One may witness the scenes and gauge them to be still primitive. Here, mostly vendors from the suburbs take the earliest trains to Howrah and march to the market with their flower trugs on top of their heads. Few workers live in makeshift shacks also. While festive and marriage seasons provide the market with a thrill, the routine for the vendors turns tough during winters, when Kulhad chai and hot samosa are the only sustenance at dawn.
Once a fire had burnt down the market to ashes over a decade back, now, sees more than 2,000 vendors set up a bustling outdoor market offering a wide selection of colourful flowers and garlands for sale.

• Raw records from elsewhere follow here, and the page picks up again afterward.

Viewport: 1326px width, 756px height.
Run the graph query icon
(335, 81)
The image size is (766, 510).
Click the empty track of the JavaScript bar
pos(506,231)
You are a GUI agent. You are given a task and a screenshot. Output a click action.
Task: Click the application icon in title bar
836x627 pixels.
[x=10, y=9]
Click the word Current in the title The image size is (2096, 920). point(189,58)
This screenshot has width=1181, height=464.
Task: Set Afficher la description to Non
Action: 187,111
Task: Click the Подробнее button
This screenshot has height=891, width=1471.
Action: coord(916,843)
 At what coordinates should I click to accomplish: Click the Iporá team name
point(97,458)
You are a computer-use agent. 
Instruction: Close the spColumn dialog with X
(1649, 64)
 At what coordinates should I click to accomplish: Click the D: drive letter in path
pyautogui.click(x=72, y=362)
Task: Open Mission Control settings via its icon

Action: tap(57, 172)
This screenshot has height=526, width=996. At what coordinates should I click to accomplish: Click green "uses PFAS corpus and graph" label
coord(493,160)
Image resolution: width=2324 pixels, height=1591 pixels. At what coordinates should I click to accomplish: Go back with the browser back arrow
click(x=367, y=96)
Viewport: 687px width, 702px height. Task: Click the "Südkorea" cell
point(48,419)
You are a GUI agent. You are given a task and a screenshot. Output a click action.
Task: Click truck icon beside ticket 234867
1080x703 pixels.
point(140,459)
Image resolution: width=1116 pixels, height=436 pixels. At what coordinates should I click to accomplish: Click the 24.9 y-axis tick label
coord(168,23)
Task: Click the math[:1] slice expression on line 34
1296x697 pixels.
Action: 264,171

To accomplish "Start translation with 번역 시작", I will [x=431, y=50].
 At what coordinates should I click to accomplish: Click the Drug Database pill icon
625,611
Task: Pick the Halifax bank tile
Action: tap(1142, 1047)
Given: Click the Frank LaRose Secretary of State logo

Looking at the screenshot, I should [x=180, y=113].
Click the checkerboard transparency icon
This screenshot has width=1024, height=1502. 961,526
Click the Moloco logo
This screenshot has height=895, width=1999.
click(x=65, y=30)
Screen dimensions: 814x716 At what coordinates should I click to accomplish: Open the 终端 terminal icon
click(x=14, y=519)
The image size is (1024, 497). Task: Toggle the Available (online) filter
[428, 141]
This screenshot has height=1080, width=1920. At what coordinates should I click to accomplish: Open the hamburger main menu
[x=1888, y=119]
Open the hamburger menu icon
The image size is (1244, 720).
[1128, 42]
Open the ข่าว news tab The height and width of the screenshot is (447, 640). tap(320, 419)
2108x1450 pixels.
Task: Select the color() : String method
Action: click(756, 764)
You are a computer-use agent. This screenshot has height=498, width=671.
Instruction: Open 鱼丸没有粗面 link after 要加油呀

With the social media interest on the rise, the place provides shutterbugs with scores of Insta-worthy shots and a feel of rustic colonial planning.
Marigold, Tuberose, Lotus, Hibiscus, Mogra, Shankhpushpi, paan leaf, Bouganvilla, blue pea, milkweed and hundreds of other varieties can be spotted here. However, skirts of garlands hung around the necks of the vendors in a very common sight. While one moves around the market, the liveliness can be sensed around. The dingy by lanes and muddy roads almost turned like a green carpet with leaves chopped and fallen from the flowers.
Don’t miss out the Ghat at the end of the market. The splendid view of the intimidating Howrah Bridge stands next to none. However, if you’re lucky on your day, at around 7am, you may get to see local wrestlers practise their art on a small caged area of sand set near the river bank.